Exploring an Advanced Retirement Savings Technique
The Mega Backdoor Roth strategy is a sophisticated method for high-income individuals to boost their retirement savings beyond the typical IRS limits. This strategy is particularly advantageous for business owners with solo 401(k) plans.
What's the Appeal?
Roth IRA and 401(k) accounts offer tax-free income in retirement, but their contribution limits may not be enough for high earners. The Mega Backdoor Roth strategy circumvents these limits, allowing contributions up to $66,000 or $73,500 for those catch-up eligible in 2023.

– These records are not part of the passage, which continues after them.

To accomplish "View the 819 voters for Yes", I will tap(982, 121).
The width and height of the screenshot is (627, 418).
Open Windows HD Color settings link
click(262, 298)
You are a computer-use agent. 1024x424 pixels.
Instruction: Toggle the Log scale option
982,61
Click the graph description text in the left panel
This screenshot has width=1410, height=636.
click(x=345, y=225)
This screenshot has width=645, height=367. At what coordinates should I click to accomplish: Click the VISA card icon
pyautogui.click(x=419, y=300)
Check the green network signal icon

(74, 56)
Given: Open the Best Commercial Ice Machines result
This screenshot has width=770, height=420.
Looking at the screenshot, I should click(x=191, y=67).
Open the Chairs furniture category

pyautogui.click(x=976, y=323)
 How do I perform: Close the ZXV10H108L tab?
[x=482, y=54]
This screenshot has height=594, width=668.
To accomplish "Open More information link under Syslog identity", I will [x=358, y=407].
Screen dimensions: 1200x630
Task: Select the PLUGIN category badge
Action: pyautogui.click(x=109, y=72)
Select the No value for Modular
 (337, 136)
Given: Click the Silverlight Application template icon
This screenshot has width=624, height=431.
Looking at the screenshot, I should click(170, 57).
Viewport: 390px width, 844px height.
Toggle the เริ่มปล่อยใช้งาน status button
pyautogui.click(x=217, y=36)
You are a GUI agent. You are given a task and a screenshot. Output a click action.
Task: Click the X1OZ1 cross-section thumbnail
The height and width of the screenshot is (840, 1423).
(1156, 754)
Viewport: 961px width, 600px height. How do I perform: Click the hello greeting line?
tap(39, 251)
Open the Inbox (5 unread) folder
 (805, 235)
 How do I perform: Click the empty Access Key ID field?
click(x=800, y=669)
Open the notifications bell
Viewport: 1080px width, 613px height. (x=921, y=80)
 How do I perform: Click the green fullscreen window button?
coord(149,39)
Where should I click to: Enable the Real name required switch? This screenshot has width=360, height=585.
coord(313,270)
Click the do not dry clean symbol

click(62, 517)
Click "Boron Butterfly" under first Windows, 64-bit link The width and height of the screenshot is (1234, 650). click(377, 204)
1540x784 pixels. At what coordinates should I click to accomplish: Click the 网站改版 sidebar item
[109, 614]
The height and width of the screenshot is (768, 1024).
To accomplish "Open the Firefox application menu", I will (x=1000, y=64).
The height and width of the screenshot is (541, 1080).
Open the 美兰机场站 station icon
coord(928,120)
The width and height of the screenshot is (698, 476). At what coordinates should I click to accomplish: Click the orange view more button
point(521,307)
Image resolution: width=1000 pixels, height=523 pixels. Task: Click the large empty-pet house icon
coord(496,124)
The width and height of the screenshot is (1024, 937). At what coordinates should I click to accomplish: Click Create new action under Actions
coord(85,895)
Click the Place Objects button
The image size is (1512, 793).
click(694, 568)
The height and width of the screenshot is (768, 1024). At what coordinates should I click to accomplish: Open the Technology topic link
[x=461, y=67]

Key Requirements for a 401(k) Plan
To leverage this strategy, your 401(k) plan needs specific features:
After-tax Roth contributions, with tax-free principal withdrawal.
Voluntary contributions, distinct from Roth contributions and with different testing requirements.
A mechanism to convert these contributions to Roth, either within the plan or to a Roth IRA.
Why Solo 401(k)s are Ideal
Solo 401(k)s bypass certain nondiscrimination tests, making them perfect for business owners. This exemption means you can make voluntary contributions without the risk of contribution refunds.
Making a Mega Backdoor Roth Contribution
Here’s how you can make this strategy work:
Contribute after-tax amounts up to $73,500 (including catch-up) in 2023.
Allocate a portion to Roth contributions within the IRS 402(g) limit.
Make the rest as voluntary contributions.
Convert these to Roth, either within the plan or to a Roth IRA.
A Note on SECURE 2.0 Act
The SECURE 2.0 Act introduced Roth characterizations for certain 401(k) contributions. While this could simplify the process in the future, unanswered administrative questions currently make its immediate adoption risky.
Should You Consider It?
If you’re a high-income individual or business owner, the Mega Backdoor Roth strategy offers a substantial way to enhance your tax-free retirement income. It's worth considering, especially if you can afford it and have access to a plan with the necessary features.